- [PAGE EXTRACT]:
········

# Massey Ferguson 5460 issue!



## Dimi P (11 mo ago)

I am a farmer located in Greece and two years ago I bought one MF 5460 (2005 model) second hand from an individual. 

Almost one year later while I was plowing the field suddenly the engine temperature exploded to the red and I saw the fluids spread everywhere around the engine. I had to send the tractor to the local mechanic because I couldn't even start the engine.
Damage: Βurnt engine head flange.
Repair: Head flange replacement and cylinder head resurfacing.
Cost of repair: 1200€

A bit later after this repair, I noticed leakage of coolant liquid. I couldn't find the point of leakage. I called the mechanic who refused to come to check the issue and he just said that probably the coolant tank is broken. Unfortunately, I had to use the tractor those days and before I finished some tilling tasks the engine collapsed again, the same as the first time.

········

- [DATA SEGMENT]:
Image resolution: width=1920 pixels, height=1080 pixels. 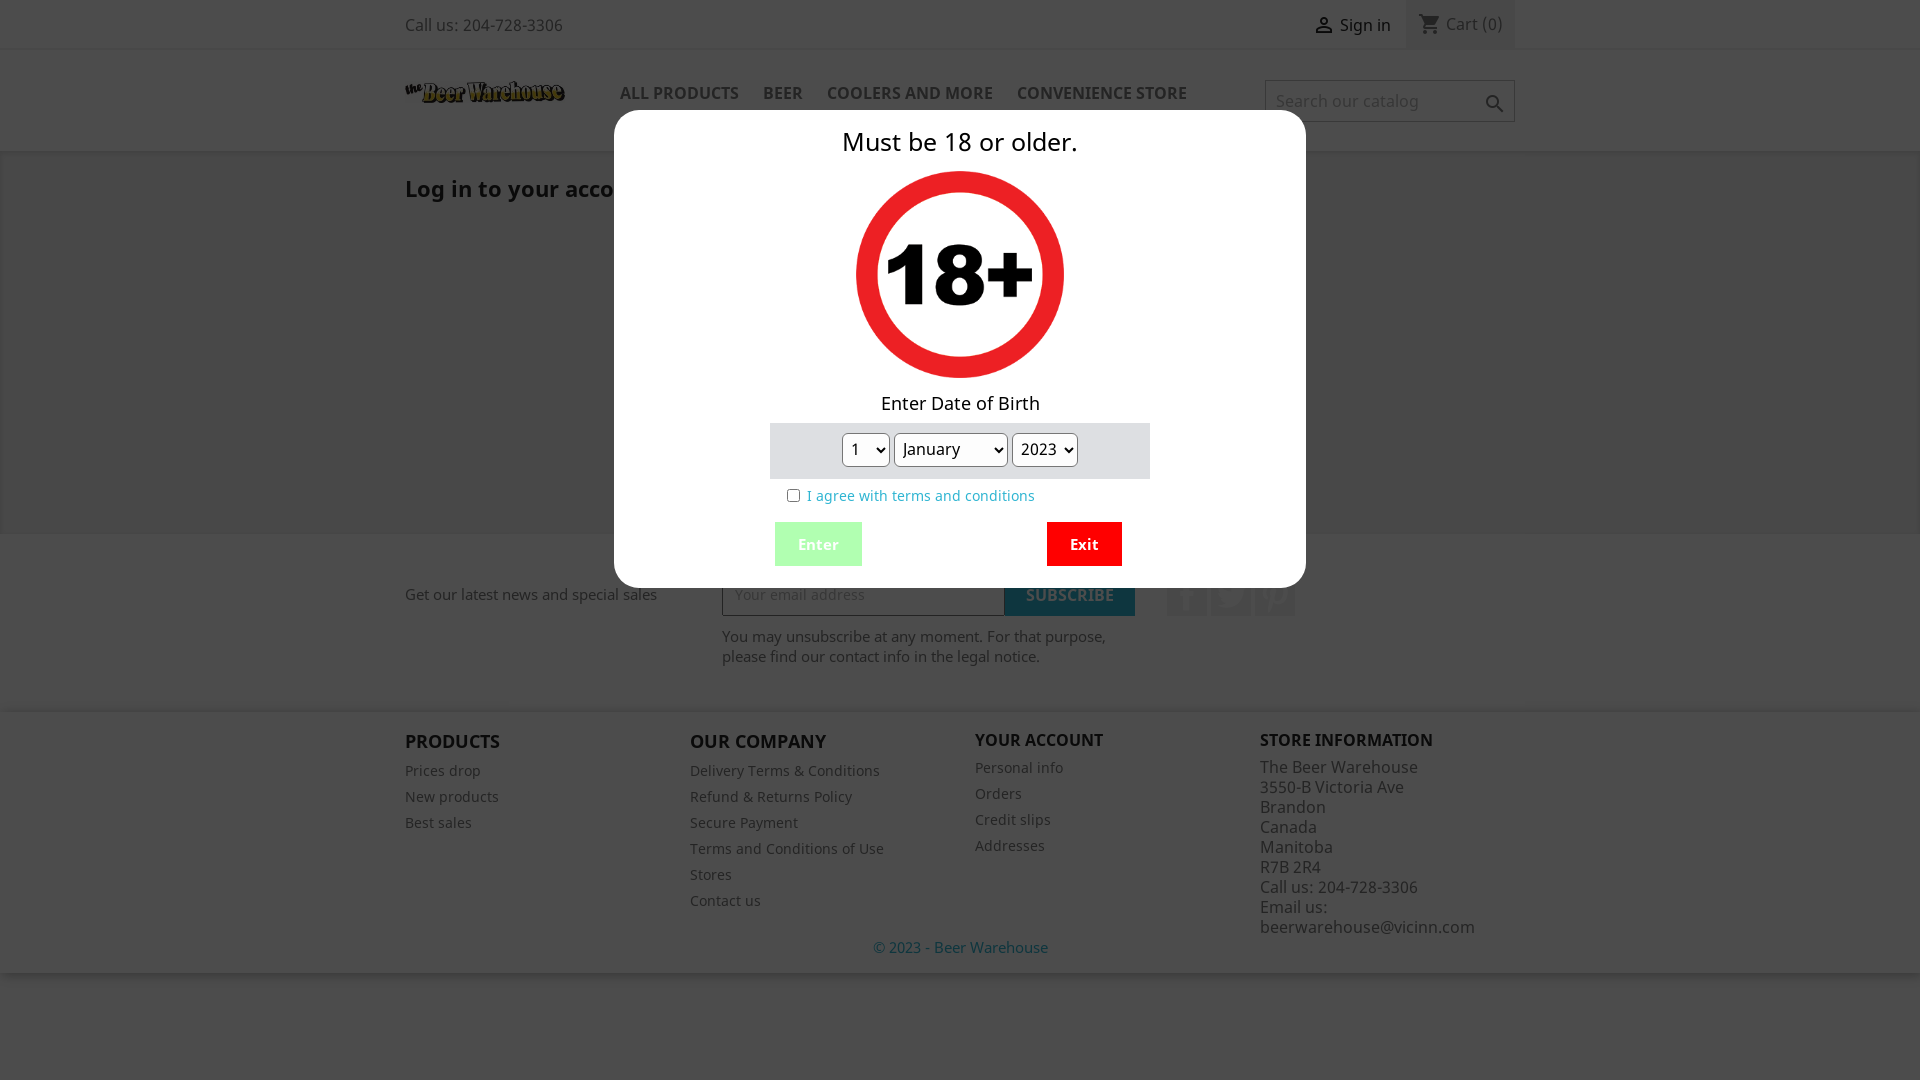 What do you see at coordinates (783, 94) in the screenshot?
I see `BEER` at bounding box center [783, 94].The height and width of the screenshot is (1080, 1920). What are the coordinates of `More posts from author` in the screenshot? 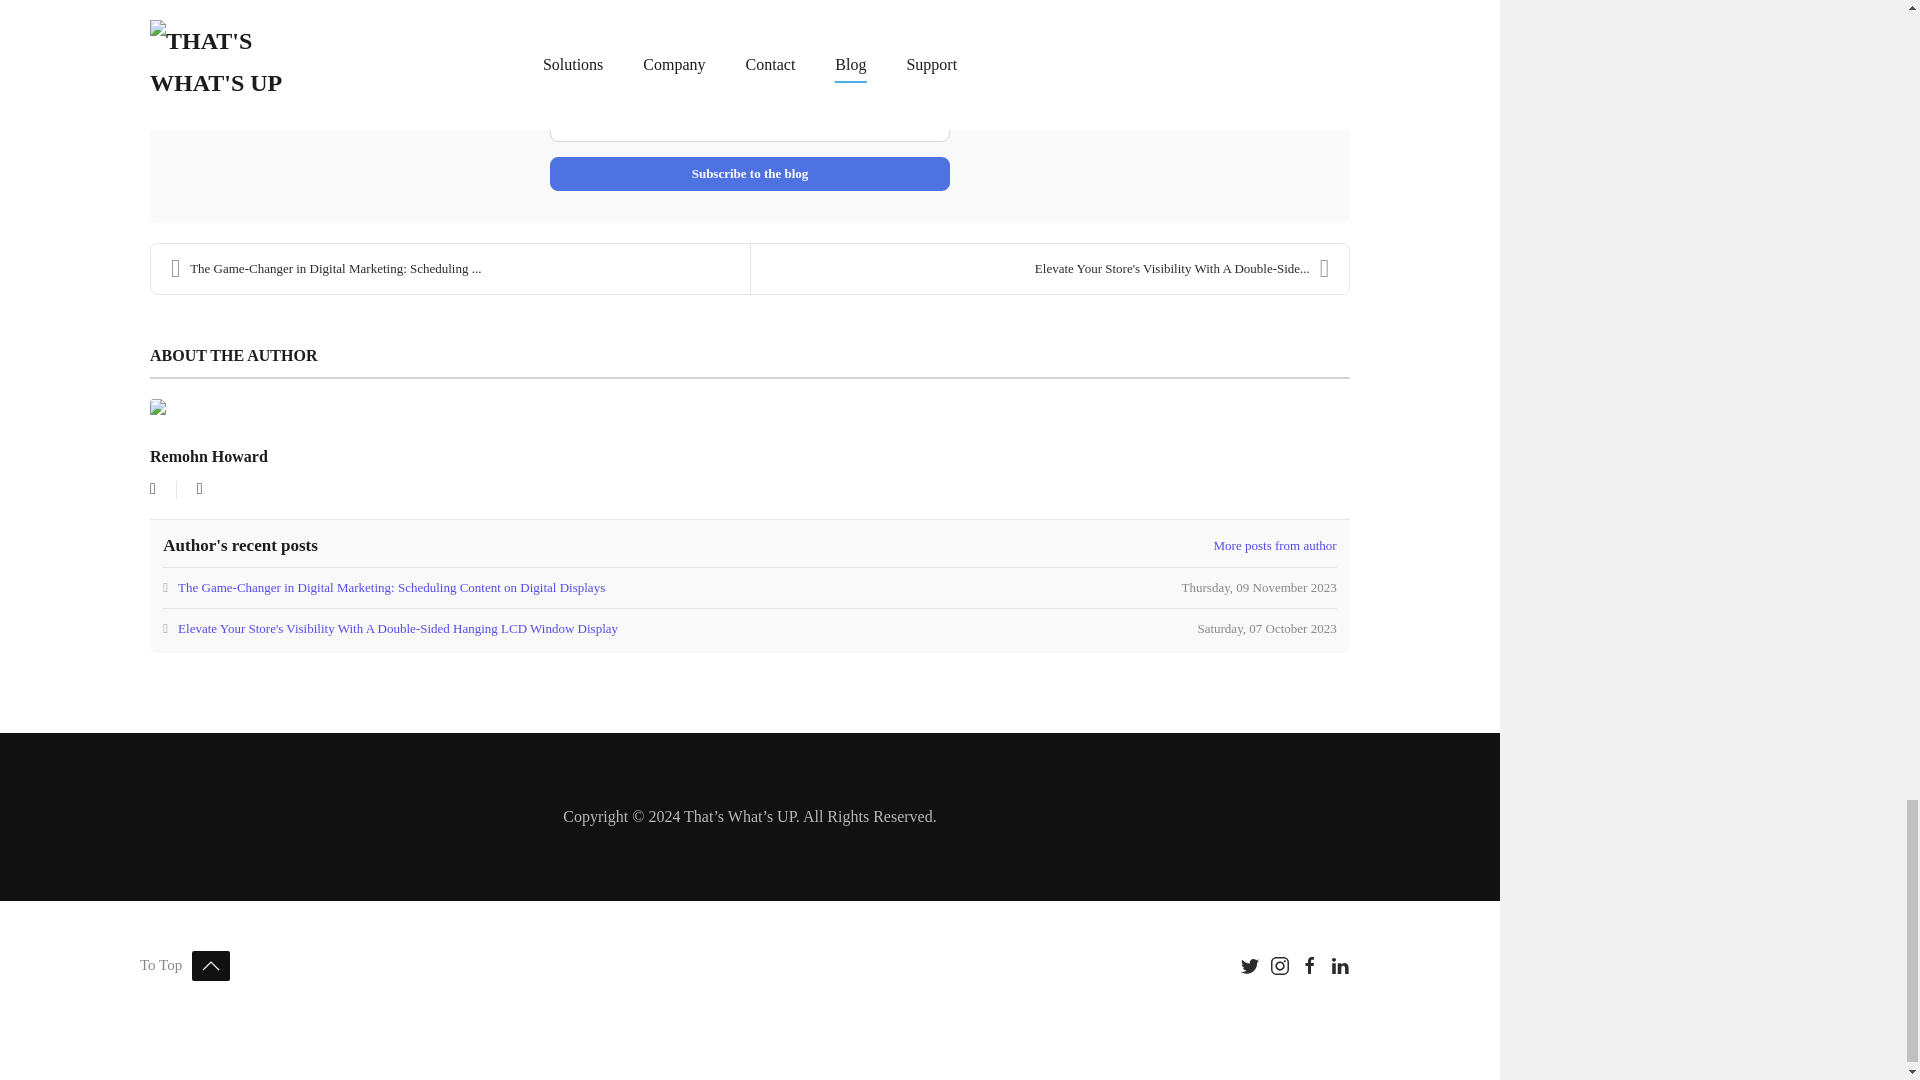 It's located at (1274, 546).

········

- [INSTRUCTION]:
In the forum post about the Massey Ferguson 5460, why did the tractor have to go to the local mechanic after the first overheating? Answer in one to three sentences.

- [RIGHT ANSWER]:
The tractor had to be sent to the local mechanic because the engine could not even be started. This happened after the temperature suddenly shot into the red during plowing and fluids spread all around the engine.